Ray had no answer. He sat down on the floor with a thump, and twisted his hands together. Bodie was right, and he knew it. He had avoided pushing Bodie, worried about making things unpleasant or at worst, physically painful. Worried about losing him.

After some time, Doyle sighed. "Okay. You've got me there. D'you want me to start hurting you now?" He grinned his most wicked grin, the chipped tooth that lent him such a rakish air catching a glint of light from the window.

Bodie lisped at him, "Oh, would you please? Forty lashes."

Doyle collapsed in laughter, falling down on the floor next to Bodie. Finally, wiping a trickle of tear from his eyes and trying to stop laughing, he looked over at Bodie, whose head was already tilted towards the slim man next to him.

"So what's next, then?"

Bodie stared back at him, a look of such exquisite promise and assurance that Ray's heart lurched in his chest. "Start with something easy.
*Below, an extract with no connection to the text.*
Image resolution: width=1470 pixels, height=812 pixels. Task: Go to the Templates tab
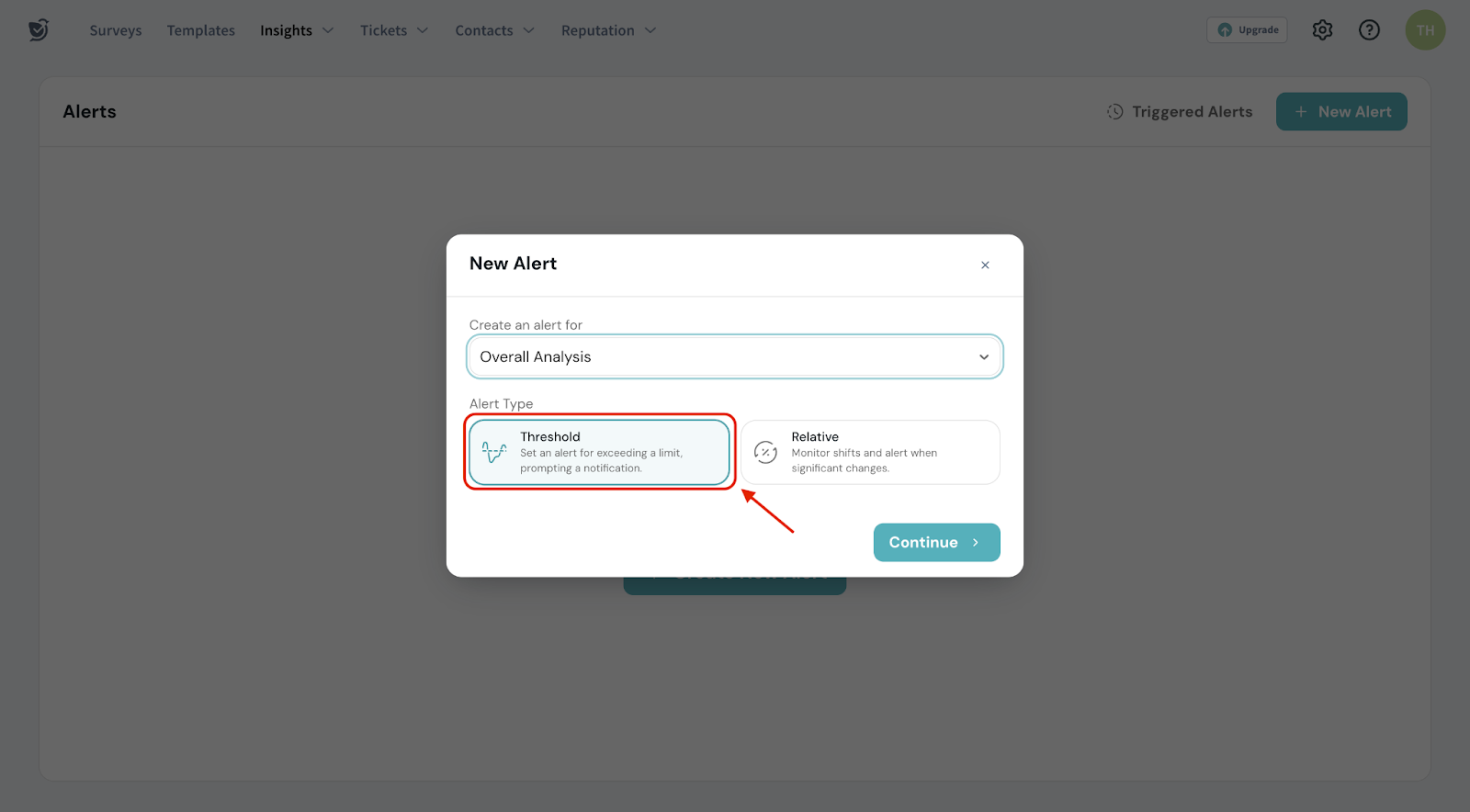[x=201, y=30]
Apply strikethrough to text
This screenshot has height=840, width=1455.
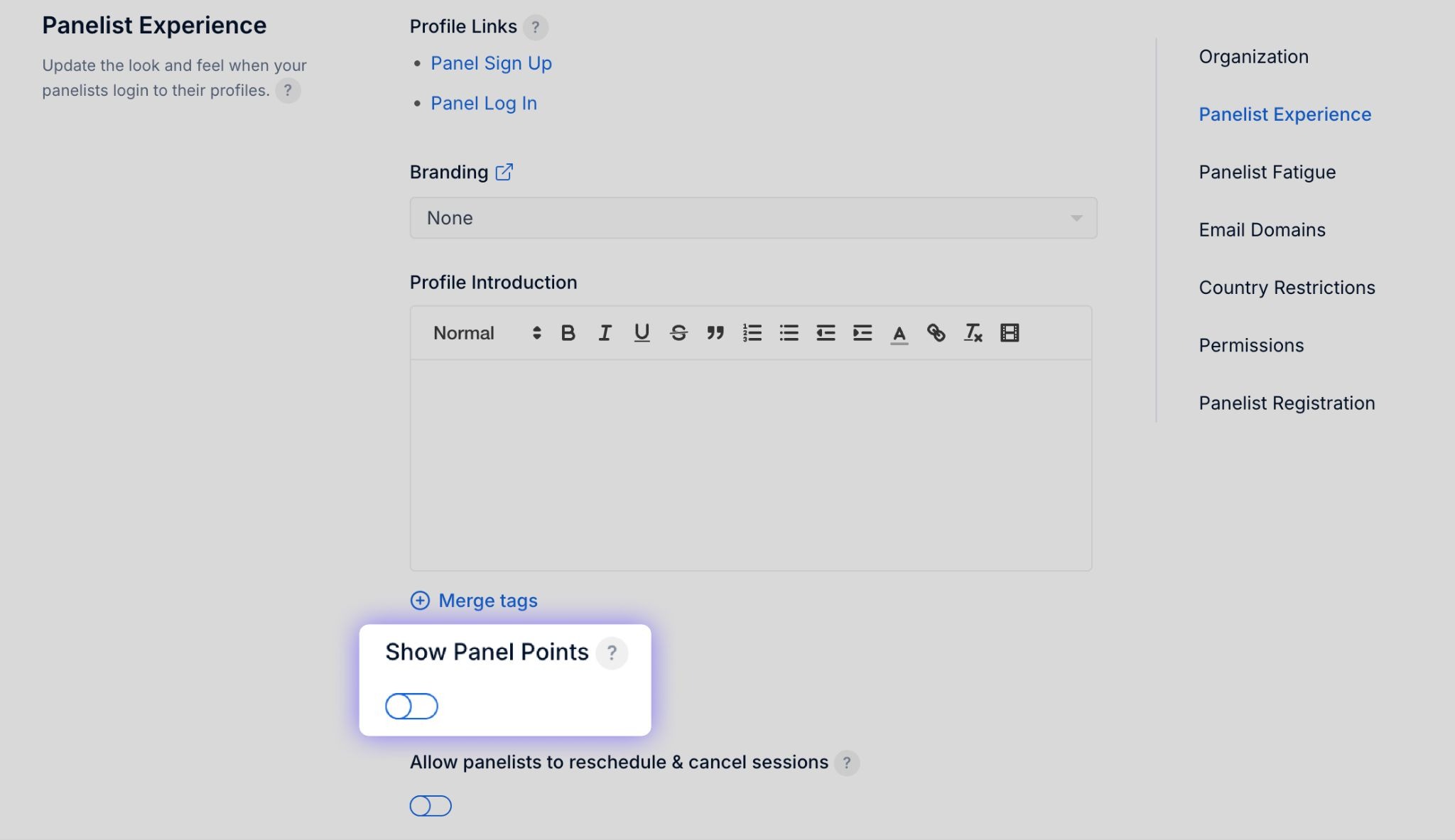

Hold me."

Doyle was not sure how things had instantly changed from anxiety to tender intimacy, but he was content to dive into it and let it pull him in.

Shifting closer, Ray rolled onto his side. He put a hand out tentatively and ran it softly up and down Bodie's arm, over the cast and onto the biceps, then over the shoulder. He moved his other arm between Bodie's neck and the floor, snaking around to caress the muscled back. His left arm moved over Bodie's other shoulder, and his face inched over onto Bodie's chest. There was a musky scent about this dark man, warm and strong. Bodie's good arm shakily moved around to drape over Ray's own back. They lay that way for some time, feeling the warmth of each other's breath, the beating of hearts.

The silence was broken by Bodie. "And now, promise me that you'll be as hard on me as you'd expect me to be on you. Because right now this is about as far as I want go with all this stuff on, but I want to get better so this isn't where it all ends."

Doyle sighed softly into his partner's chest, sending hot shivers of desire running through Bodie. Ray pulled his face up to look into Bodie's. "I'm not used to taking care of people. You and Gil never seemed to have much need or tolerance for it. I'm doing my best."

Bodie brushed wayward curls from Doyle's forehead with his plaster-imprisoned fingers. "You just keep going the way you're going. We'll get there." He sighed contentedly. His dream was coming true, and he had all the time in the world.